* [TASK DETAILS]: Set down exactly, from the records below, the line with "Task: Select the 1950-1959 decade tab" through the line with "Given: Expand the Product dropdown chevron", and nothing else.

* [RECORD EXTRACTS]:

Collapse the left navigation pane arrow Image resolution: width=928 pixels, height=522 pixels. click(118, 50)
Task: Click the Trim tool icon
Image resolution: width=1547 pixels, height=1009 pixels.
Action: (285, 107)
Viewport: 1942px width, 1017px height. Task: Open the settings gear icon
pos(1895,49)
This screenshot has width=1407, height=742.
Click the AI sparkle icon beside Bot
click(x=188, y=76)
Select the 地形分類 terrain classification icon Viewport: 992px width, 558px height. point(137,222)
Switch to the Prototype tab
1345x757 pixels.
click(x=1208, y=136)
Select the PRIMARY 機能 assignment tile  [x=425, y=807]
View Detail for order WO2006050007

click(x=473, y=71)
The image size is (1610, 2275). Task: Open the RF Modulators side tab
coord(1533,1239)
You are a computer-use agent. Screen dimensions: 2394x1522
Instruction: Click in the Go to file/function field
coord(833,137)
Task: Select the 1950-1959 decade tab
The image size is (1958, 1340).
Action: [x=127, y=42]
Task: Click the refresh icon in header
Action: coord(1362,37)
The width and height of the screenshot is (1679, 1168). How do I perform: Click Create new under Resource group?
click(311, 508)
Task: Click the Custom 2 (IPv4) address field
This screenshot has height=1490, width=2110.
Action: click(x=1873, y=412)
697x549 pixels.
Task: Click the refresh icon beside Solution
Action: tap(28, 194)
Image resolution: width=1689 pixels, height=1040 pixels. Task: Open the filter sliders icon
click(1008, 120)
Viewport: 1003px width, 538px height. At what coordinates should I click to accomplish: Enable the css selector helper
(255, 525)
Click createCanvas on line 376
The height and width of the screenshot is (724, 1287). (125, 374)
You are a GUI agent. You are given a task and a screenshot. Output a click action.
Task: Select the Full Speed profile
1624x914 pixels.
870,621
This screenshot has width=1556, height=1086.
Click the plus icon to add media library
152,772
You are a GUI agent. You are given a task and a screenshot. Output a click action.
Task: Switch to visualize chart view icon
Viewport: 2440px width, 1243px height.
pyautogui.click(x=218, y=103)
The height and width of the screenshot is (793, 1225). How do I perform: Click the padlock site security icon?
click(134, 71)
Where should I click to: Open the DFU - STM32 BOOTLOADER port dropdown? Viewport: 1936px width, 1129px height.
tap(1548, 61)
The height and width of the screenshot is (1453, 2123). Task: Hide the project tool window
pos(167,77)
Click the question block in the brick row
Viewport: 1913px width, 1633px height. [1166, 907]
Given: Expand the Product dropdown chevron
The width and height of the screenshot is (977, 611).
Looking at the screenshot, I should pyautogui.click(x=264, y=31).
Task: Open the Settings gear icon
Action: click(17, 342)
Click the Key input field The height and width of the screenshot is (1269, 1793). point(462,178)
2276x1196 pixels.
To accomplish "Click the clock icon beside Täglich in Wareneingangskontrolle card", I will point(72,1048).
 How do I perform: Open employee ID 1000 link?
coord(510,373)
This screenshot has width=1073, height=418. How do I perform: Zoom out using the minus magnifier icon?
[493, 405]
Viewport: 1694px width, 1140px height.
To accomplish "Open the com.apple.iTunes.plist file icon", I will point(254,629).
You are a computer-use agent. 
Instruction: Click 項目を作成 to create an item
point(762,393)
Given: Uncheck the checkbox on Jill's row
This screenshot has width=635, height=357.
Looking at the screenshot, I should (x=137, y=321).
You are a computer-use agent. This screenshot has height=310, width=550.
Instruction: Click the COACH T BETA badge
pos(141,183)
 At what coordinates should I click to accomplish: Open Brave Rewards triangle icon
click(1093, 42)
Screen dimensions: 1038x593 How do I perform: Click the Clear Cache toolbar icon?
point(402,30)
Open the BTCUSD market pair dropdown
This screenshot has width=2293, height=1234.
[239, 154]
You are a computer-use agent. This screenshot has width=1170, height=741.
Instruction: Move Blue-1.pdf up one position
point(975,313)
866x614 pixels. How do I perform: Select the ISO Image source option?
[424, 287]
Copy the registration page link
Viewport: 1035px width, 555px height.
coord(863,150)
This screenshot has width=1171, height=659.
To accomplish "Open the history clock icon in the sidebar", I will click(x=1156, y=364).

* [WORKED SOLUTION]:
Task: Select the 1950-1959 decade tab
The image size is (1958, 1340).
Action: [x=127, y=42]
Task: Click the refresh icon in header
Action: coord(1362,37)
The width and height of the screenshot is (1679, 1168). How do I perform: Click Create new under Resource group?
click(311, 508)
Task: Click the Custom 2 (IPv4) address field
This screenshot has height=1490, width=2110.
Action: click(x=1873, y=412)
697x549 pixels.
Task: Click the refresh icon beside Solution
Action: tap(28, 194)
Image resolution: width=1689 pixels, height=1040 pixels. Task: Open the filter sliders icon
click(1008, 120)
Viewport: 1003px width, 538px height. At what coordinates should I click to accomplish: Enable the css selector helper
(255, 525)
Click createCanvas on line 376
The height and width of the screenshot is (724, 1287). (125, 374)
You are a GUI agent. You are given a task and a screenshot. Output a click action.
Task: Select the Full Speed profile
1624x914 pixels.
870,621
This screenshot has width=1556, height=1086.
Click the plus icon to add media library
152,772
You are a GUI agent. You are given a task and a screenshot. Output a click action.
Task: Switch to visualize chart view icon
Viewport: 2440px width, 1243px height.
pyautogui.click(x=218, y=103)
The height and width of the screenshot is (793, 1225). How do I perform: Click the padlock site security icon?
click(134, 71)
Where should I click to: Open the DFU - STM32 BOOTLOADER port dropdown? Viewport: 1936px width, 1129px height.
tap(1548, 61)
The height and width of the screenshot is (1453, 2123). Task: Hide the project tool window
pos(167,77)
Click the question block in the brick row
Viewport: 1913px width, 1633px height. [1166, 907]
Given: Expand the Product dropdown chevron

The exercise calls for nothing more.